Literature DB >> 34381577

Effects of the mandibular advancement device on daytime sleepiness, quality of life and polysomnographic profile of public transport drivers with obstructive sleep apnea syndrome.

Antonio Luiz Rocha1, Litiele Evelin Wagner2, Dulciane Nunes Paiva3.   

Abstract

OBJECTIVE: To evaluate the effects of the mandibular advancement device (MAD) on daytime sleepiness, quality of life (QoL) and polysomnographic profile of intercity transport drivers with obstructive sleep apnea syndrome (OSAS).
MATERIAL AND METHODS: A quasi-experimental study evaluating intercity transport drivers from March to September 2019. The apnea-hypopnea index (AHI) was evaluated by type III polysomnography, which defined the severity of the disease. OSAS: mild (5 to 15), moderate (15 to 29), or severe (= 30). Sleepiness was assessed using the Epworth sleepiness scale, consisting of 8 questions about the likelihood of drowsiness in daily situations. QoL was assessed using the SF-36 questionnaire, which provides the score in eight domains: functional capacity, physical aspects, pain, general health status, vitality, social aspects, emotional aspects, and mental health. Drivers with OSAS underwent intervention with application of personalized MAD for 8 to 12 weeks.
RESULTS: The total sample (n=23) (44.77±11.56 years) had a body mass index (BMI) of 30.64±4.66kg/m2, and an OSAS prevalence of 65.2% of drivers (n=15). There were losses of 4 drivers so that the final sample of drivers with OSAS for the intervention with the MAD was 11 individuals, with an average age of 45.54±9.41 years and BMI of 32.21±3.17kg/m². There was a decrease in AHI (28.51±15.66ev/h 012.11±6.70ev/h, p=0.002) and pain (60 (50-60)040 (40-50), p=0.015) after the intervention.
CONCLUSION: There was a reduction in AHI in intercity transport drivers after implementing the MAD procedure.

Entities:  

Keywords:  Quality of Life; Sleep Apnea Syndromes; Sleepiness

Year:  2021        PMID: 34381577      PMCID: PMC8340896          DOI: 10.5935/1984-0063.20200058

Source DB:  PubMed          Journal:  Sleep Sci        ISSN: 1984-0063


INTRODUCTION

Obstructive sleep apnea syndrome (OSAS) is characterized by an alteration in breathing during sleep in which there are repeated episodes of airway obstruction or narrowing resulting in apneas or hypopnea.

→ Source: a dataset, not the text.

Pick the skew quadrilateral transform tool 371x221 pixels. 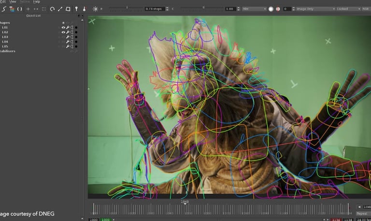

This change can be attributed to anatomical changes in the upper airways and craniofacial skeleton, imbalances in the soft tissues and bone structures which surround the upper airways and cause a reduction in the size of the pharynx, in addition to factors such as obesity, male gender, craniofacial abnormality, nasal obstruction, endocrine abnormalities and family history[1],[2]. Apnea or hypopnea episodes can influence inflammatory, cardiovascular, neurocognitive and metabolic responses, which result in increased morbidity and mortality[3]. The symptoms commonly presented by an individual with OSAS are tiredness upon waking up and the sensation of non-restorative sleep (regardless of the duration of sleep), excessive daytime sleepiness and worsening quality of life (QoL). It is noteworthy that drowsiness and sleeping less than 7 hours/night are predisposed to a high risk of traffic accidents, as there is a reduction in alertness while driving, increasing the chances of the driver sleeping at the wheel[4],[5]. One way of assessing the probability of sleepiness in these individuals is through the Epworth sleepiness scale (ESS), which is conFigured as an instrument that is easy to use and reliable in this population[6],[7]. Evaluating QoL is relevant due to the drowsiness and tiredness presented by drivers with OSAS in order to establish measures which promote improving this condition[8]. An assessment of the polysomnographic profile can be used by the apnea-hypopnea index (AHI), which provides information on the number of apnea events that occurs every hour[9]. Alternatives that reduce the risk of OSAS and improve QoL should be instituted such as the mandibular advancement device (MAD), as public transport drivers have greater difficulty in regulating the protocol use of continuous positive airway pressure (CPAP) due to work shifts and their lifestyle. MAD acts by maintaining the mandible and tongue in the protruding position, culminating in an enlarged airway which reduces its collapse and is indicated for patients with mild and moderate OSAS[10],[11]. In view of the above, this study aimed to evaluate the effects of MAD on the polysomnographic profile, daytime sleepiness and QoL of public transport drivers with sleep obstructive apnea syndrome.

MATERIAL AND METHODS

This study enrolled intercity public transport drivers (males) from companies located in a city in the interior of Rio Grande do Sul, RS (n= 23), aged between 20 and 70 years old and diagnosed with OSAS by an experienced dental surgeon through polysomnographic examination. The study was carried out between March and September 2019 and the individuals were selected by voluntary participation provided they met the inclusion criteria. Male individuals with a diagnosis of mild, moderate and severe OSAS were included. The presence of periodontal disease, little bone insertion of the teeth, with temporomandibular joint dysfunction, non-retentive teeth, small jaw propulsion capacity <6mm or those who did not sign the free and informed consent form (ICF) were excluded.

Study design

This was a quasi-experimental study conducted in a dental clinic and at the research volunteer’s residence, with data analysis performed at the University of Santa Cruz do Sul, Brazil. An anthropometric evaluation was carried out with application of the ESS and the SF-36 quality of life questionnaire, as well as a type III polysomnographic examination. All researchers were appropriately trained on how to perform the tests, use the instruments in accordance with quality criteria and were blinded regarding which group the patient belonged to for all the performed tests. The study was approved by the Research Ethics Committee of the University of Santa Cruz do Sul under protocol No. 3,078,259, and all participants signed a written informed consent form. The initial sample consisted of 112 individuals, however only 11 were submitted to the intervention procedure after adopting the study inclusion criteria and due to the occurrence of losses, as presented in the study flowchart (Figure 1).
Figure 1

Flowchart representative of sample loss and individuals who participated in the study.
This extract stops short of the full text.